Despite what you might hear in some sections of the mainstream media, the UK’s 122,000-or-so police officers were disgusted by the prospect that one of their own could be responsible for the death of Ms Everard.
As the court case is ongoing, I can say little more about the person currently sitting in a cell as the case against him is put together.
During my ten years of service in the Met Police on a 999 response team, I lost count of the number of calls that my team and I responded to in east London, which involved reports of violence against women.
As someone who has five sisters and a daughter, I genuinely worry about women’s welfare and safety as they go about their business. There are some truly evil individuals out there, far more than you might think. Just ask any police officer who has spent a few years responding to emergency calls or investigating serious crimes.
If an MSM journalist is reading this, I would urge you to research the number of individuals who have been convicted of assaulting, sexually or otherwise, a female who also has a previous conviction for violent or sexual offences.
I mention this because I think you would be shocked by the sheer number of repeat offenders out there who still offend regularly despite already being convicted of being violent towards both men and women.
Perhaps the answer is longer custodial sentences?
I know that many people do not think that custodial sentences work, but the best way to keep people safe from habitual and repeat offenders is to keep such individuals out of society.
Of course, some people make genuine mistakes and learn from them.
But, from my experience, more people who go through the courts will go on to re-offend. That is not merely an opinion; it is an observation based on my own experiences.
Over the last 24 hours, we have learned that the government will be sending ‘undercover’ police into clubs, bars and ‘popular nightspots’ to ‘relay intelligence about predatory or suspicious offenders to uniformed officers’.
Whilst this is a good idea in principle, the issue that many frontline police officers have with this plan relates to the number of uniformed officers who will actually be able to respond to the information that these undercover officers gather.
For example, in responding to this part of the government’s plans, one officer has pointed out that this coming Saturday, their team is parading just two officers in an area that has 300,000+ people in it.
One crime scene or hospital guard will mean that this number of 2 will quickly go down to 0.

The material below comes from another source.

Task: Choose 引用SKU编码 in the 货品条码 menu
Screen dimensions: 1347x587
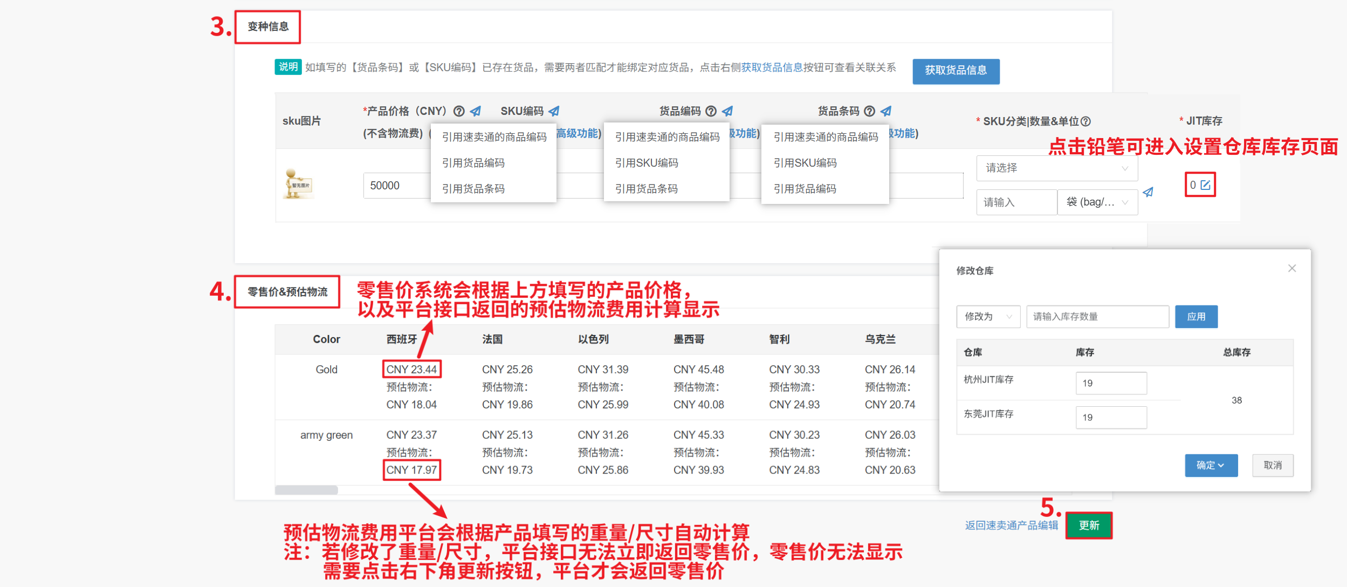Action: point(805,163)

Another officer responded to the news by saying: ‘Where are the ‘plain clothes police officers’ who will ‘patrol bars and nightclubs around the country’ coming from? We can’t put three cars out in my county town of 75,000! (everyone is 8-4 in offices doing ‘vulnerability’ or 24/7 sitting with 136’s [individuals who have been detained under the Mental Health Act])’.
We also need to think about the undercover officers’ safety who will be put in bars or nightclubs.
For example, imagine one such undercover officer spots a male in a packed nightclub armed with a knife. When a row erupts in a club or pub, knives are often pulled out as a ‘show of force’ by the individual(s) who are armed with them.
What are the undercover officers supposed to do when they spot someone waving a knife around?
Nobody in their right mind would pull out their warrant card in a packed nightclub, with little or no PPE, and approach a group of males who are with the knifeman and ask them all to ‘step outside’.
To put undercover officers in nightclubs, you need a whole team of officers who will be on standby specifically to help the undercover officer if he/she gets into trouble.
Such ‘standby’ officers would not be able to divert to other calls because the undercover officer(s) would be left in a very vulnerable situation, should they spot a serious crime happening or about to happen.
The undercover-officers-in-clubs idea might work in areas where there are loads of uniformed officers who are out on patrol at any one time.
But the sad truth is, that most uniformed response team officers do not end up being out on patrol for an extended period, because within a few hours of their shift starting, they are either sat on a hospital guard, crime scene or are spending eight hours dealing with the paperwork for an arrest they made on their previous shift.